━━ RECORDED DATA ━━

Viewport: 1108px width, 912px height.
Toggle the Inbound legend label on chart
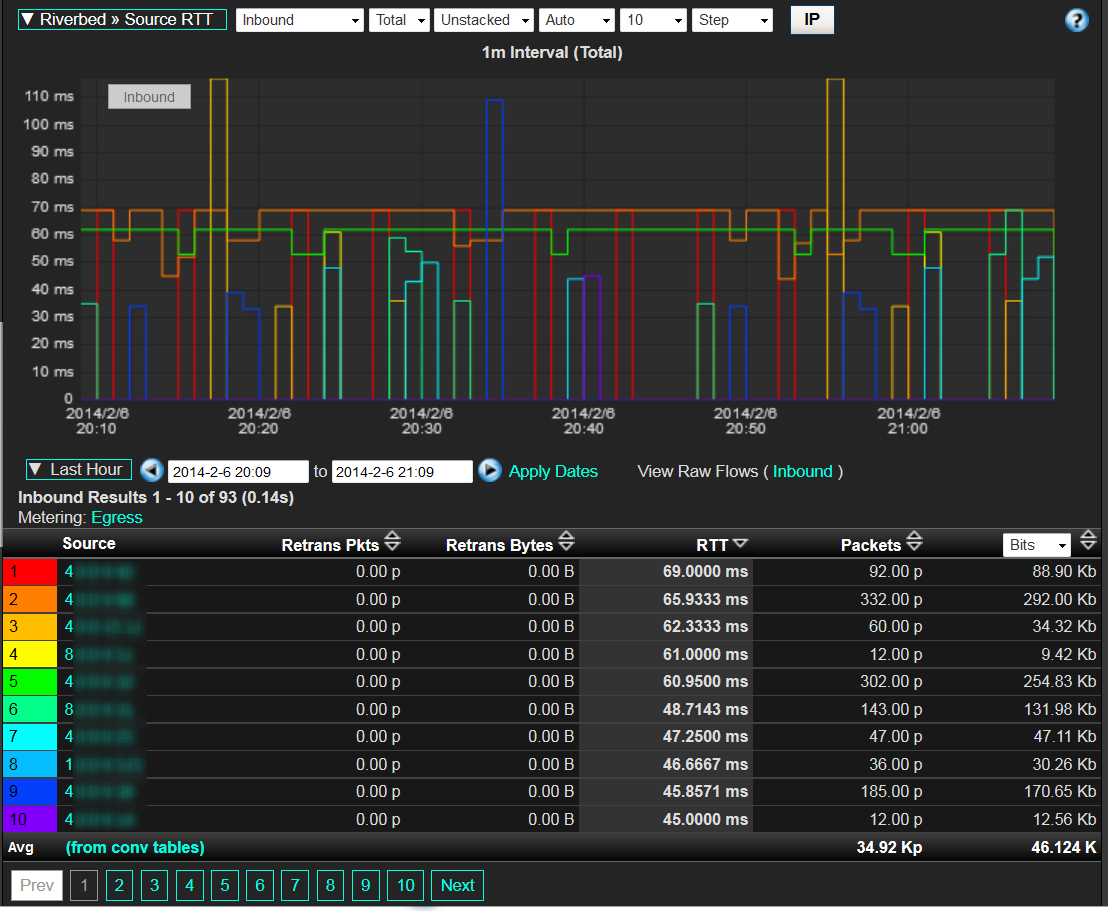pos(149,97)
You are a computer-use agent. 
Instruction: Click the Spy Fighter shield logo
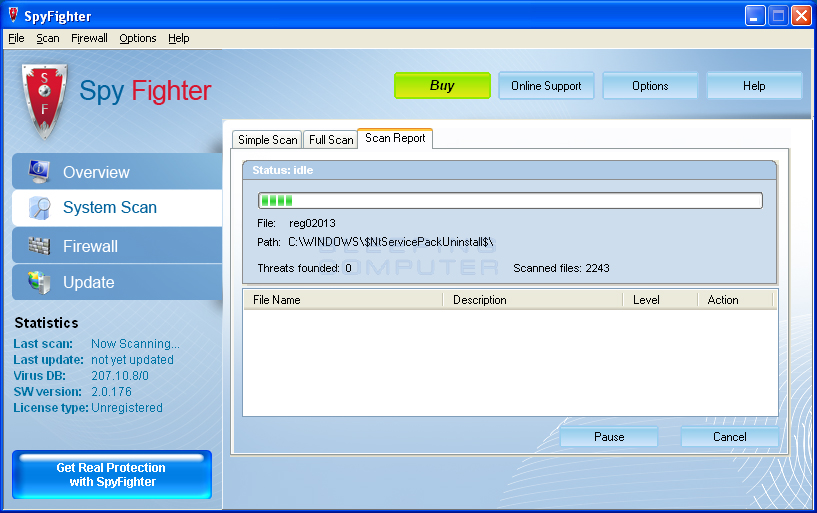[x=43, y=101]
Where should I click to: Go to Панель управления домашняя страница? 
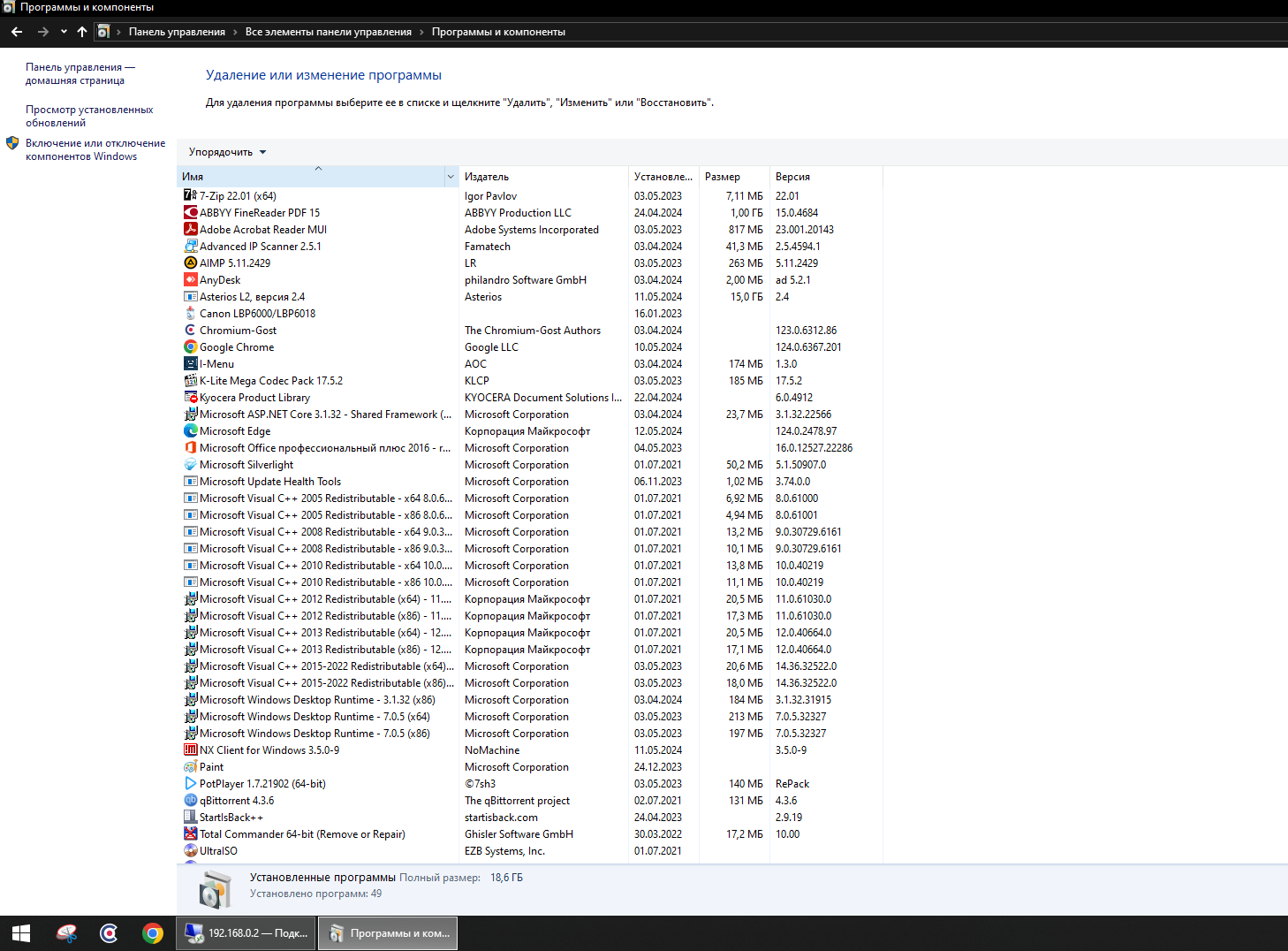tap(80, 73)
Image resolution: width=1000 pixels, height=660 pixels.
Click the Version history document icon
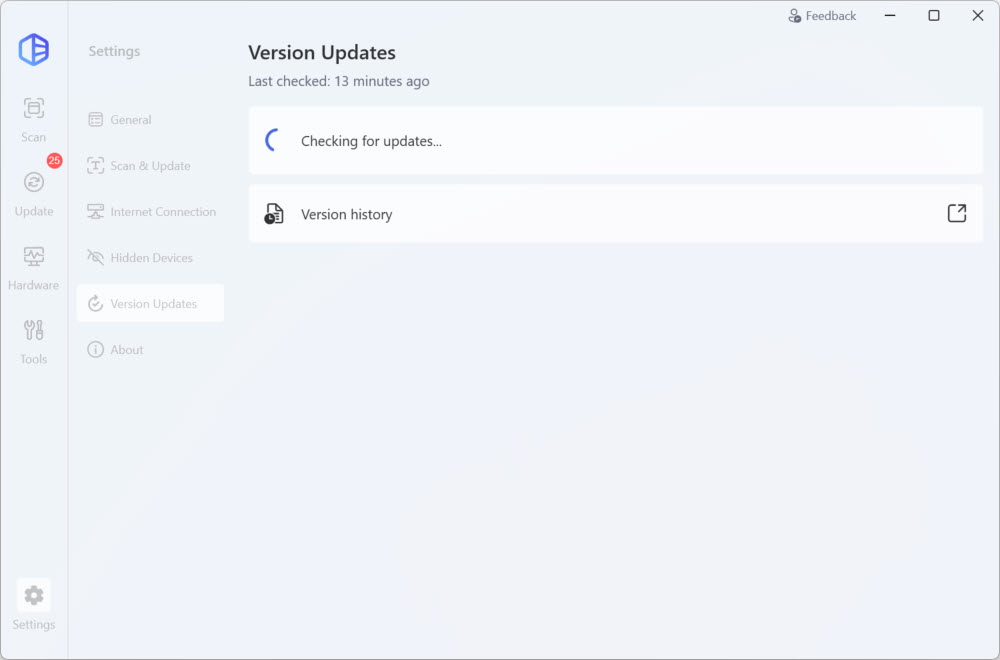point(274,214)
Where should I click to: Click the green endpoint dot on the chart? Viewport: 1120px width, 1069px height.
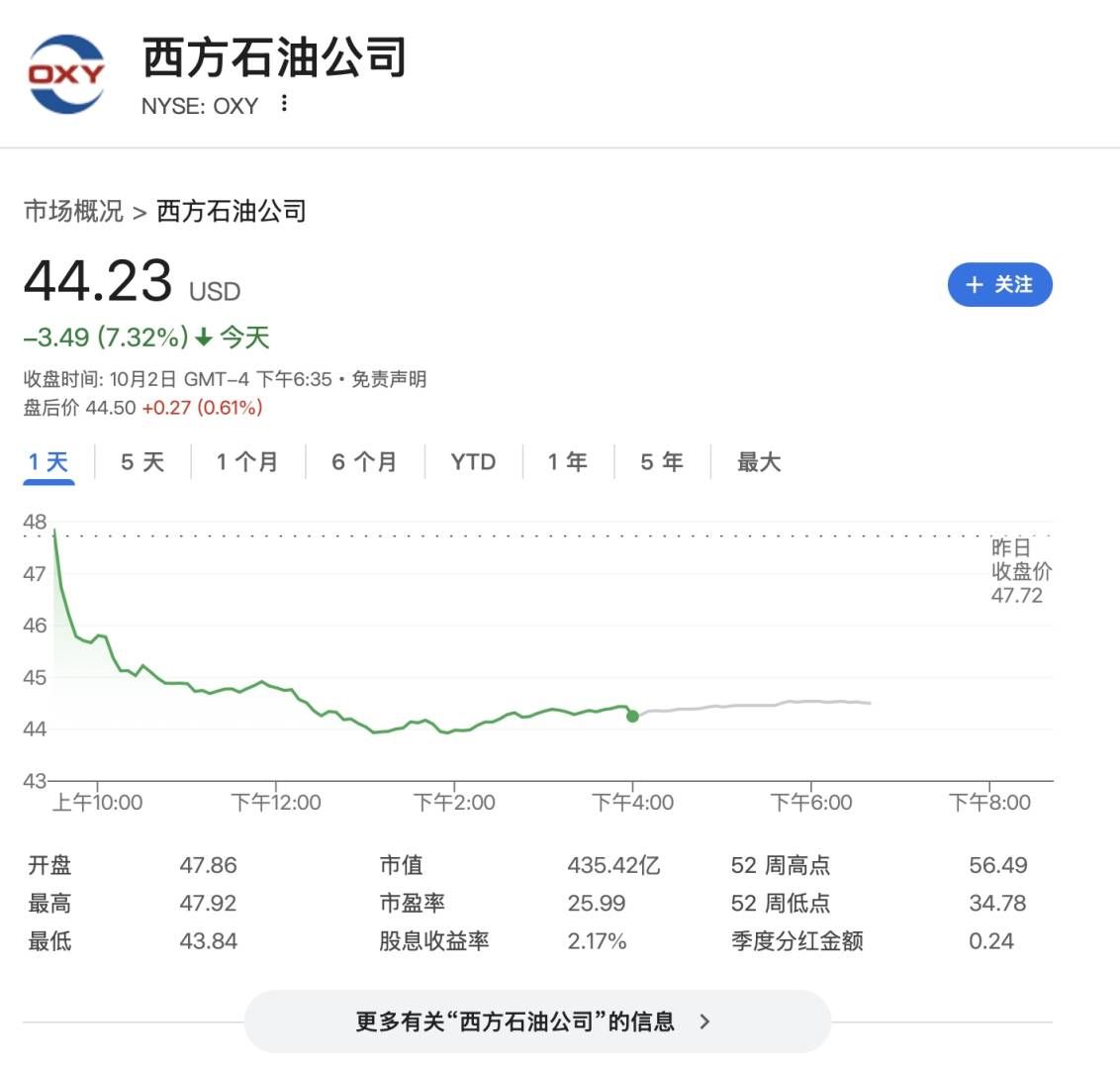point(632,716)
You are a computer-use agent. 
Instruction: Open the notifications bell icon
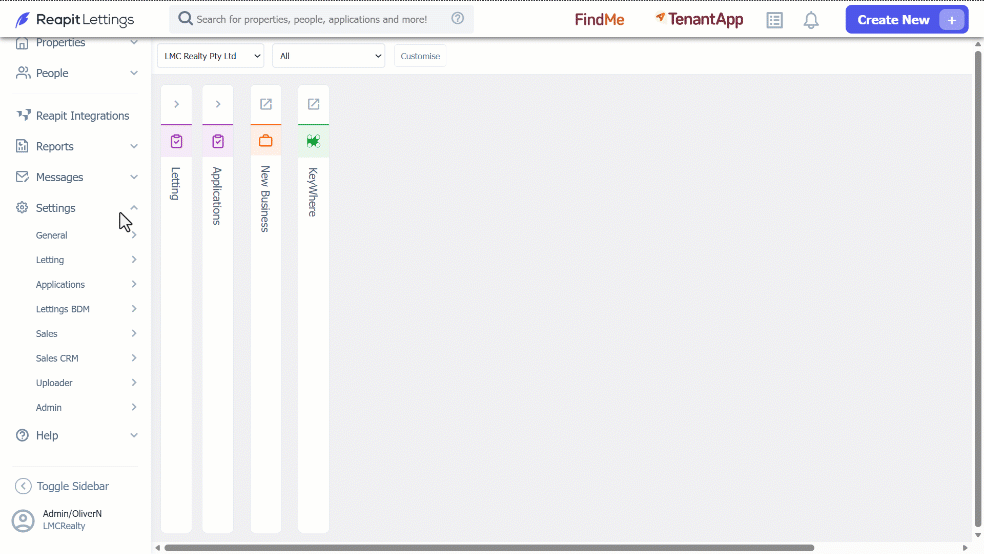(811, 20)
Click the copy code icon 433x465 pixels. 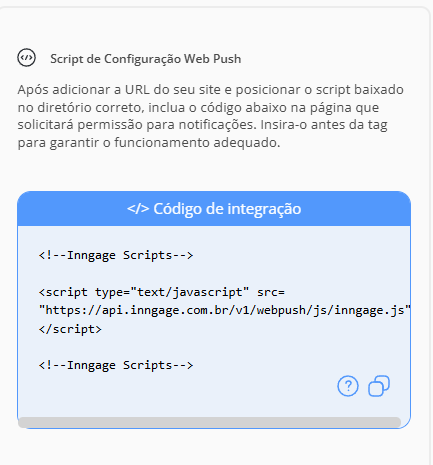[379, 386]
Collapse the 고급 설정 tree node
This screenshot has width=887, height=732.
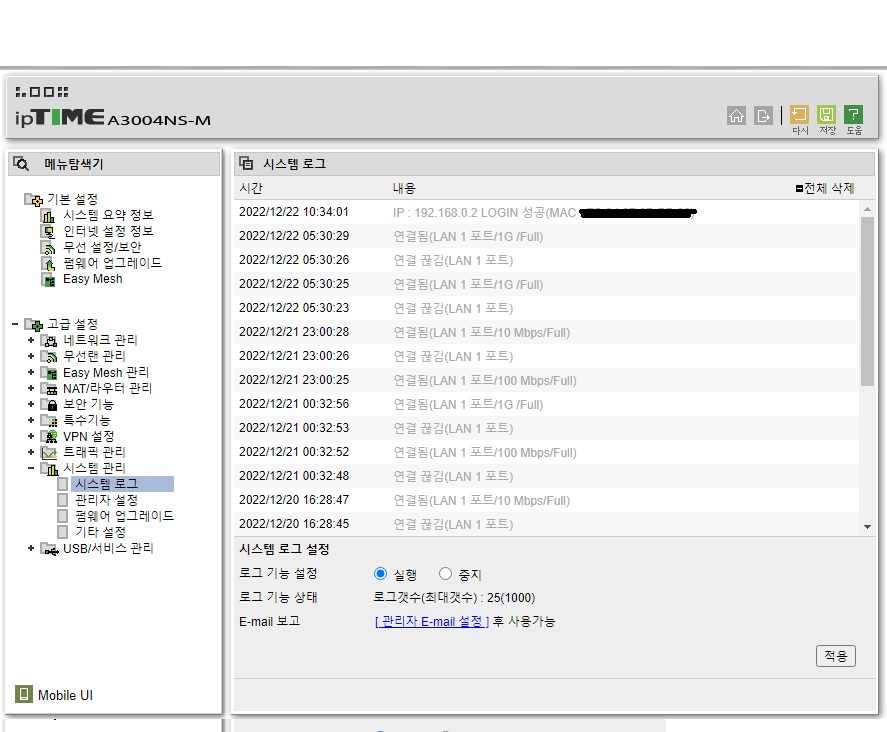[15, 324]
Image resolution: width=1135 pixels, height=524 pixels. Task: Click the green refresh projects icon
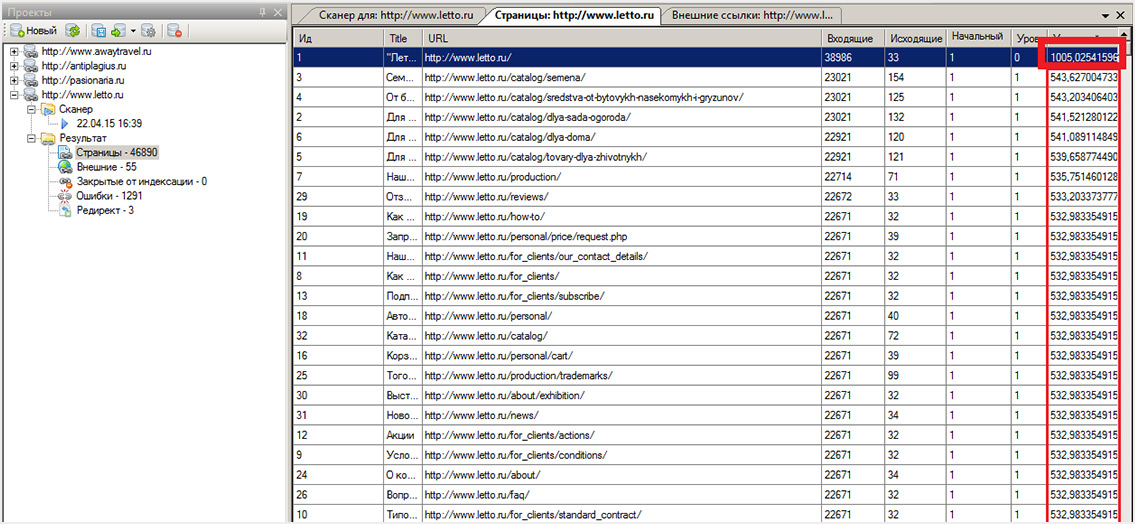tap(73, 31)
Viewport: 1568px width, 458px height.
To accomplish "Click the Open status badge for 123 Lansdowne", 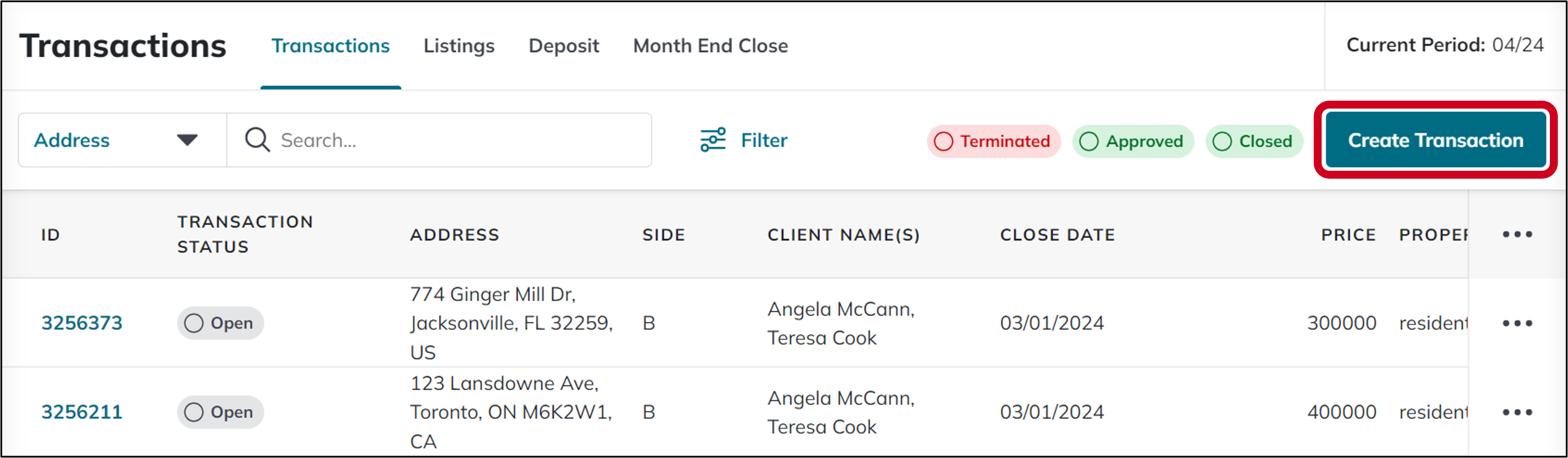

━━━

What is needed is an exact restatement of every line from the line containing "Viewport: 1568px width, 458px height." through the last line of the records, minus any pictures.

Viewport: 1568px width, 458px height.
To accomplish "Click the Open status badge for 123 Lansdowne", 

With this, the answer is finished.